Aim of the exercise | Scan the records for the word "agent". Report each line where it occurs.
*** Opening of Given records ***
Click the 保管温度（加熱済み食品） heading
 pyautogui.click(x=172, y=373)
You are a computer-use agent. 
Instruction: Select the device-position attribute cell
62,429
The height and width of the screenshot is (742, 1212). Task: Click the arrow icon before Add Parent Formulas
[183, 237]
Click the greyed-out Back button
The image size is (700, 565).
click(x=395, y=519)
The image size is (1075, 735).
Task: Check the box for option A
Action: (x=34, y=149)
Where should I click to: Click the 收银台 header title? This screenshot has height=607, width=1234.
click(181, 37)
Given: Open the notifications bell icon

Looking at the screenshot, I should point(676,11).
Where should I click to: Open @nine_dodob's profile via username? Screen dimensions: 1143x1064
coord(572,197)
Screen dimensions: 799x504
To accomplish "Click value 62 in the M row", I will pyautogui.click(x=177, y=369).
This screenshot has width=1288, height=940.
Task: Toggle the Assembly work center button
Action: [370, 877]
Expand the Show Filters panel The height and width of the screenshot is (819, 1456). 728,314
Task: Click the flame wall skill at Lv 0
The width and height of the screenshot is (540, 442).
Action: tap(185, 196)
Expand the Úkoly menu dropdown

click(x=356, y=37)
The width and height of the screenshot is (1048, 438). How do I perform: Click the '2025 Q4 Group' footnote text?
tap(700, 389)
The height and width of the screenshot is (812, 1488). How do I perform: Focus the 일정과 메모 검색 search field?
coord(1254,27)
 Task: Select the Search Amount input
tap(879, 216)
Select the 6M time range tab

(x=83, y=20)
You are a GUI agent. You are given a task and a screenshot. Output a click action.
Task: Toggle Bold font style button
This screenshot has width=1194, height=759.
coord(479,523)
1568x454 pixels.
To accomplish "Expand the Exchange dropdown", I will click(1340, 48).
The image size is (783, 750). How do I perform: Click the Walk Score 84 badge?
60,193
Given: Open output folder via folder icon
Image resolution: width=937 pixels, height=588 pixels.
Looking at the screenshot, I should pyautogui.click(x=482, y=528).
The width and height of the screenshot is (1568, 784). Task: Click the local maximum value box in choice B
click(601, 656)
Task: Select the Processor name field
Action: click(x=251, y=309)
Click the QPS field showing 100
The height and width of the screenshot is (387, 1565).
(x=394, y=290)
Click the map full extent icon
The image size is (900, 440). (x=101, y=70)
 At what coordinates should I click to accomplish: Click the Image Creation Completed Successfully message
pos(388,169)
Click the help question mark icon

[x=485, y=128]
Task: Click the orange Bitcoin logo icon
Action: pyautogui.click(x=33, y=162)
*** Close of Given records ***
Result for this exercise |
You are a computer-use agent. 
You are a GUI agent. You are given a task and a screenshot. Output a click action.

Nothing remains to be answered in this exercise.